Frick was one of 11 defendants sentenced to death by the Nuremberg Tribunal. He was hanged on Oct. 16, 1946.

Lest I be misunderstood, I do not advocate capital punishment – even for the likes of Gonzales and Addington. I simply want them held accountable, as their faux-lawyer Nazi counterparts were. Otherwise, we have made a liar out of Justice Jackson and made a mockery of the Nuremberg principles, which will be revealed as just another case of “victor’s justice” despite Jackson’s promises to the contrary.

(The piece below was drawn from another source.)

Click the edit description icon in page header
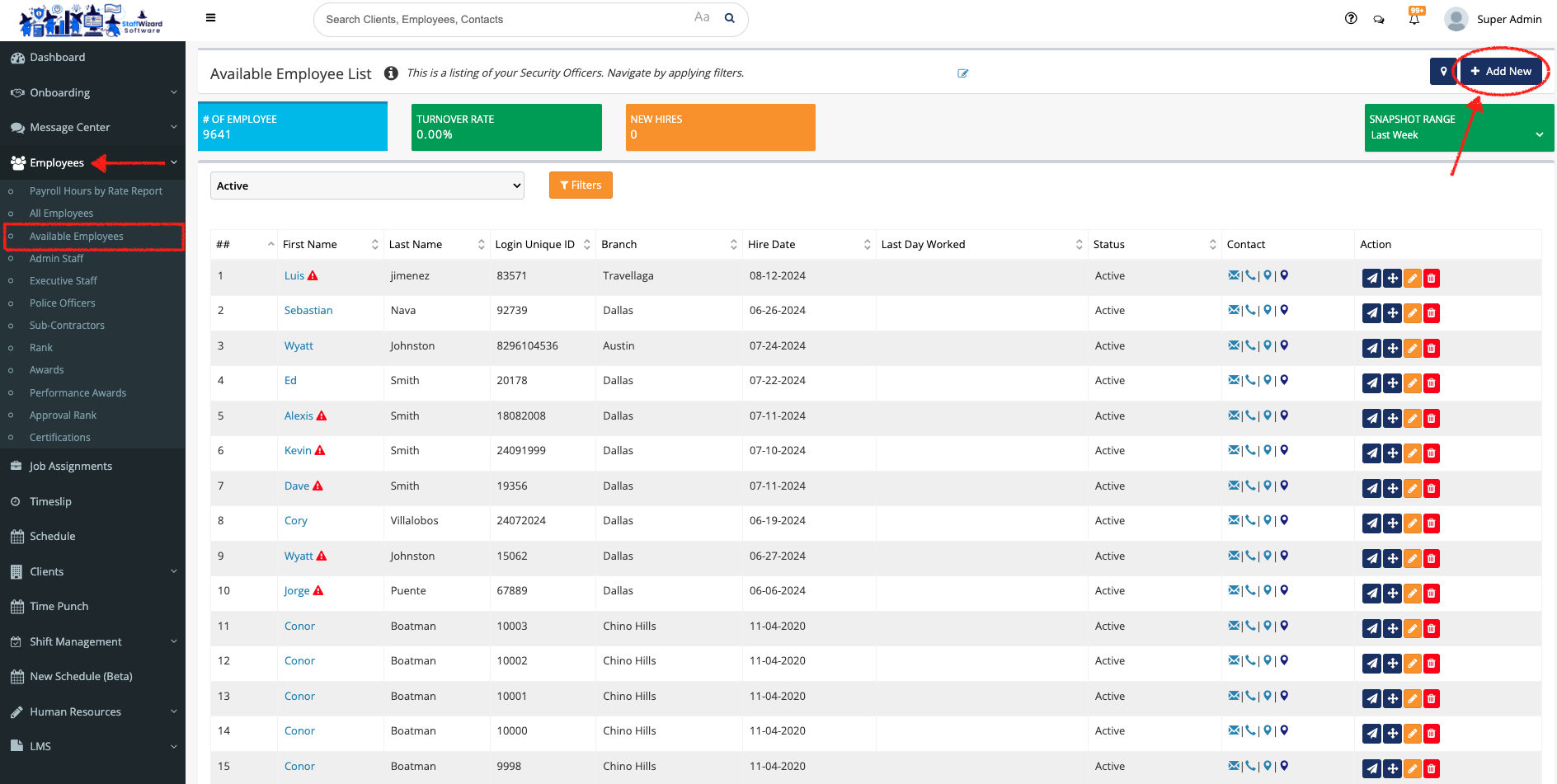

I haven’t a clue as to how the legal profession tries to hold lawyers accountable. But here I was among a group of fine lawyers: Pardiss Kebriaei, David Irvine, Kristine Huskey, Moe Davis and Jim Moran. Had they no idea either? Or were we just out of time.

Indeed, we as Americans may be running out of time in a moral sense – and running out of time to spare innocent Guantanamo detainees from death. As Dr. Martin Luther King Jr. warned many years ago, “There is such a thing as too late.”

Ringing in my ears was George W. Bush’s response to a question by NBC’s Matt Lauer on Nov. 8, 2010:

Lauer: Why is waterboarding legal, in your opinion?

Bush: Because the lawyer said it was legal. He said it did not fall within the anti-torture act. I’m not a lawyer. But you gotta trust the judgment of the people around you, and I do.

Are American lawyers going to let that kind of thing stand?

We’re not going to stand for it. Are you?